Second, the investment gap. Public investment remains historically low relative to what is needed to close infrastructure deficits and unlock private investment. The economy needs big, sustained increases in capital formation: roads, power, ports, rail, digital infrastructure and logistics. Without a substantial and sustained jump in both private and public investment, productivity gains will remain modest and a 7 percent real growth path will be hard to finance.
Third, structural constraints. Nigeria’s economy still faces structural bottlenecks — weak power supply, limited access to long-term finance, high interest rate, low manufacturing capacity, and underdeveloped value chains. These are not problems that a single policy adjustment fixes, they require coordinated, multi-year reforms and consistent policy implementation. Progress so far shows promise in pockets but not the systemic transformation required to lift potential growth close to 7 percent.
Fourth, oil volatility. Oil remains an important swing factor. Q3’s stronger oil output helped lift growth, but oil is volatile: production disruptions, price swings, and global demand shifts can quickly reverse gains. Exchange-rate instability and inflation also erode purchasing power and investment planning horizons. If macro stability falters, growth will falter with it.
Finally, skeptical but important voices in the market underline these practical limits.

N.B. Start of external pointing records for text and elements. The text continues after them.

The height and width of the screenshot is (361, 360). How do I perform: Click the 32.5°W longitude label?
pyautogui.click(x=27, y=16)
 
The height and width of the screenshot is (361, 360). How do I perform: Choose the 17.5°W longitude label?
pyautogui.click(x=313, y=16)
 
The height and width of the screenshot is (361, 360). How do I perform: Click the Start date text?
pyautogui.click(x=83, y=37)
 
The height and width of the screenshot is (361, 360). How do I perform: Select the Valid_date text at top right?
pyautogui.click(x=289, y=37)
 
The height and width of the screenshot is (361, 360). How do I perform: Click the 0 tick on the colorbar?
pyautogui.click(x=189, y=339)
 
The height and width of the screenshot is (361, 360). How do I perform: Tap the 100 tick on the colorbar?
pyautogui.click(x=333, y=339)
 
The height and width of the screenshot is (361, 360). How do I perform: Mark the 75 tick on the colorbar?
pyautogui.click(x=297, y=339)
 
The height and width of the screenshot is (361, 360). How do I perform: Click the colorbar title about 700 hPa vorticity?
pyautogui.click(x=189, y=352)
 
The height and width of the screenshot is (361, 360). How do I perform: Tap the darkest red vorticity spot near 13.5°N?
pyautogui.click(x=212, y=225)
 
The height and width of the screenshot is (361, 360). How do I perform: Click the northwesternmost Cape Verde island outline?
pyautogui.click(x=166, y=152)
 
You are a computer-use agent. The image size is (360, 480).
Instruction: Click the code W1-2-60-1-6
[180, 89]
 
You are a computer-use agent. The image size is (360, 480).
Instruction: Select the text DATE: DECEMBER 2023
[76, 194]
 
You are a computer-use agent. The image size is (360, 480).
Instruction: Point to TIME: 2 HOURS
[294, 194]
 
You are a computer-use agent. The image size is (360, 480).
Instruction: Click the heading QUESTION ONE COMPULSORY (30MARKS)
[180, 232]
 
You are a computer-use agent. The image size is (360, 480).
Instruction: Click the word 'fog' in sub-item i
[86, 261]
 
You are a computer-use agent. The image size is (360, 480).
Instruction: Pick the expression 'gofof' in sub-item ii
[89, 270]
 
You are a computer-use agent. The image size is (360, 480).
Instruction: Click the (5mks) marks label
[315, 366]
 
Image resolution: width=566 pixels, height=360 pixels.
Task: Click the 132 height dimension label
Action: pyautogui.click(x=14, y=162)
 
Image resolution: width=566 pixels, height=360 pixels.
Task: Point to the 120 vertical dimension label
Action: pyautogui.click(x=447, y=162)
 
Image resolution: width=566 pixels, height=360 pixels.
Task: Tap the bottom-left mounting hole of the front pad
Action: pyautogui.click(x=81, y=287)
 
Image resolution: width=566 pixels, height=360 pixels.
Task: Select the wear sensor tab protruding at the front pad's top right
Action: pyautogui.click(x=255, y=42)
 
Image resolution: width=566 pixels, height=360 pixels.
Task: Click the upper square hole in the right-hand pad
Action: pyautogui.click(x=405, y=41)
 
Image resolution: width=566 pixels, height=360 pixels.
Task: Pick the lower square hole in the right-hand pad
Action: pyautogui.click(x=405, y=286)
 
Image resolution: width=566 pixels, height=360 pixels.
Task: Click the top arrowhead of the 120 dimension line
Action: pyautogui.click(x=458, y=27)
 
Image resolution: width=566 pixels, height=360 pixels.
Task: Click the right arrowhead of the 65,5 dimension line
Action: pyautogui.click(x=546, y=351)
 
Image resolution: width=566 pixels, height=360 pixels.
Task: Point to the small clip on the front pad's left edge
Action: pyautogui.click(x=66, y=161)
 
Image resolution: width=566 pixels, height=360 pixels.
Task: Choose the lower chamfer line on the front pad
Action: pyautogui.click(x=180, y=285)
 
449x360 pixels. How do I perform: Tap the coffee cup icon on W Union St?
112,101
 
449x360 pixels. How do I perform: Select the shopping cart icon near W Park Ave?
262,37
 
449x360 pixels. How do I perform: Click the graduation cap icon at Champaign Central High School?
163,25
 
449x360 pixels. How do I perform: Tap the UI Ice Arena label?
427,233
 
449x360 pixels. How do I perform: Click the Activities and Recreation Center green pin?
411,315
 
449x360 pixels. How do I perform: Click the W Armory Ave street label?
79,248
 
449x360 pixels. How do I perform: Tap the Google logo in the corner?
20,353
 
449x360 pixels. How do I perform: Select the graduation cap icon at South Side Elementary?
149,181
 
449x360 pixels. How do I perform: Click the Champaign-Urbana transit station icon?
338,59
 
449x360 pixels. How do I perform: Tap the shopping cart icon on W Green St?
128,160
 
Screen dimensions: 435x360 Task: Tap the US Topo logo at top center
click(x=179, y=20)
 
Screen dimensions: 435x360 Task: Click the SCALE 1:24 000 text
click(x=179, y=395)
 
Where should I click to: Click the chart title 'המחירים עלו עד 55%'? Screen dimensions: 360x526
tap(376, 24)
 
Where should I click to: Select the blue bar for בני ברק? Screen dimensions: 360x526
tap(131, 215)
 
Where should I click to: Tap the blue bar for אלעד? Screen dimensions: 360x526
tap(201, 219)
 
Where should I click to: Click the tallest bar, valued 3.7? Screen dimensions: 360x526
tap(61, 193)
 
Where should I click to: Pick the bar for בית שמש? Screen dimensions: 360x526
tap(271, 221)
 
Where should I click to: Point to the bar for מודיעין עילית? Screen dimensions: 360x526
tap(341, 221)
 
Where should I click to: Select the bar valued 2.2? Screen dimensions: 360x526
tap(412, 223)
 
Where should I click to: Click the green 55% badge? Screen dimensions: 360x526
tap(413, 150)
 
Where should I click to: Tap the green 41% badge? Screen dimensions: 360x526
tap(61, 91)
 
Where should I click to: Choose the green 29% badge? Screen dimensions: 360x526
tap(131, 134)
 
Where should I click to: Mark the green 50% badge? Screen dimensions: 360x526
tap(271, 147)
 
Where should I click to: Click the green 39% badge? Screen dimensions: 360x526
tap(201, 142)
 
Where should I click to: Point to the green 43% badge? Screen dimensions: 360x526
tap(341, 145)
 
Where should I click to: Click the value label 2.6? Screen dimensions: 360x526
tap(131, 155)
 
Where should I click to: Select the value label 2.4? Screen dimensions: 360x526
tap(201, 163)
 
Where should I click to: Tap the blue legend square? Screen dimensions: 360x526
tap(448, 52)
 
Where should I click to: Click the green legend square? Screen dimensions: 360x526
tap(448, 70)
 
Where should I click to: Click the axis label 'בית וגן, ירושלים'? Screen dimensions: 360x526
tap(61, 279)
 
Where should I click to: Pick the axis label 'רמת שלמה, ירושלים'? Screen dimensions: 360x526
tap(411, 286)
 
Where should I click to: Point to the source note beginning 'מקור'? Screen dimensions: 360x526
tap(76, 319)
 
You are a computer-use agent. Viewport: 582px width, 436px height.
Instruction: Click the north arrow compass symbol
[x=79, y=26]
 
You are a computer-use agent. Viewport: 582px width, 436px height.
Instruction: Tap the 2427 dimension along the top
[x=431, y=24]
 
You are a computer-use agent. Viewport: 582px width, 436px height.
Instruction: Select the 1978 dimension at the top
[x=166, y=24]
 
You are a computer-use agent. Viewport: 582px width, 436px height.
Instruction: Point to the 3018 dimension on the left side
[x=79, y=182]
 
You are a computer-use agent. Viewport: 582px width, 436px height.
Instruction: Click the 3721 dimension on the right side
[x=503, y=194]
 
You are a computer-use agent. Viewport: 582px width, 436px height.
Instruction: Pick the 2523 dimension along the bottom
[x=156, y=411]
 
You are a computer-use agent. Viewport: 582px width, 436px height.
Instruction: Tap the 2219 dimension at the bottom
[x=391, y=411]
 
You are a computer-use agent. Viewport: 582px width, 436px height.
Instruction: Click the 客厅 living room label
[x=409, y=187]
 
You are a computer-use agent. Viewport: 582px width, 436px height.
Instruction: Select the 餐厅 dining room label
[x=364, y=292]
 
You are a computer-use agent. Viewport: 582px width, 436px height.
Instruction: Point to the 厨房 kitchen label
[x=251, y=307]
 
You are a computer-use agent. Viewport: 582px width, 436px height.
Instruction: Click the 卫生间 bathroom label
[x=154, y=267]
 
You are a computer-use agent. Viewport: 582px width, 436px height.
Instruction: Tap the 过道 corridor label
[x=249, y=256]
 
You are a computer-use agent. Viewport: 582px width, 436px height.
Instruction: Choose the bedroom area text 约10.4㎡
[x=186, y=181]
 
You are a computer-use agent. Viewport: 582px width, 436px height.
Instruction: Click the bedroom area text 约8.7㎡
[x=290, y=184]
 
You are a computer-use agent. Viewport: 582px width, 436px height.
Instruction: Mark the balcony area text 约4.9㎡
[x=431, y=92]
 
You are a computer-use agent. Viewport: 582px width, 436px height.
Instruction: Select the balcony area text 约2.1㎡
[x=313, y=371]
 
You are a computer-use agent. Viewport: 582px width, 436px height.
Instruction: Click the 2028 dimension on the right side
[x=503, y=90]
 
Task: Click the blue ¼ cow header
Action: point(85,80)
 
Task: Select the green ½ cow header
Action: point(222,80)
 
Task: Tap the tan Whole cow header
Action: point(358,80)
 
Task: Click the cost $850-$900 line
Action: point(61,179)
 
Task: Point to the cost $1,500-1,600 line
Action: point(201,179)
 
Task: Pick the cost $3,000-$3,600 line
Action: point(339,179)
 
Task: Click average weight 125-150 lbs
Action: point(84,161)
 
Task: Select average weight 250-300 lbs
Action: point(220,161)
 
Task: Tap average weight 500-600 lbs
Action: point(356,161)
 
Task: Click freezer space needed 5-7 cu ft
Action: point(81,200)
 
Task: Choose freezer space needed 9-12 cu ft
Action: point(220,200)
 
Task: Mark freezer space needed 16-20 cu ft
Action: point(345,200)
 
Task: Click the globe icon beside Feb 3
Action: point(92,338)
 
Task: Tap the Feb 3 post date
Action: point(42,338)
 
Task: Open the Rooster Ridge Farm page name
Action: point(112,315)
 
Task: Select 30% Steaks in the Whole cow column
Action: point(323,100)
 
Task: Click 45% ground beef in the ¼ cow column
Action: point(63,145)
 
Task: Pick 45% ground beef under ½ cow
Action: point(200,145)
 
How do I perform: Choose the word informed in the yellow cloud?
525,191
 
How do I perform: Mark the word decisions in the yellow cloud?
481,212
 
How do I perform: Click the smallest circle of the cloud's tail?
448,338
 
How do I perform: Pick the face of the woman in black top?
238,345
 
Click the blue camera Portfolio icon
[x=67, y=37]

Analysts such as Afrinvest West Africa have explicitly warned that the 7 percent growth target “lacks key drivers”, arguing that the current policy settings and near-term outlook do not yet present the conditions necessary to deliver sustained, high single-digit real growth.
That caution reflects a broader market assessment: unless there is a rapid and visible scaling up of investment, structural reforms and improvement in productivity across key sectors, the 7 percent goal will remain aspirational.
So where does that leave policy and expectations? The short run — the remainder of 2025 and 2026 — still offers an opportunity to lock in gains. If Q4 delivers stronger non-oil activity and oil receipts hold, the administration’s 4 percent (2025) and 5 percent (2026) projections are achievable, especially when measured against recent quarterly momentum.
But turning those gains into a sustainable trajectory toward 7 percent by 2027 would require large-scale, credible public capital projects and private-sector crowding-in; improved macroeconomic stability (anchoring inflation and exchange rates); decisive measures to reduce the cost of doing business; higher tax-to-GDP mobilisation to fund investment; and meaningful progress on security and regulatory certainty.
FURTHER READING
The Q3 report confirmed progress — growth is positive, broader than oil alone, and nominal GDP has expanded sharply. Yet the same data expose the distance to Tinubu’s 7 percent target: the current recovery is necessary but not sufficient.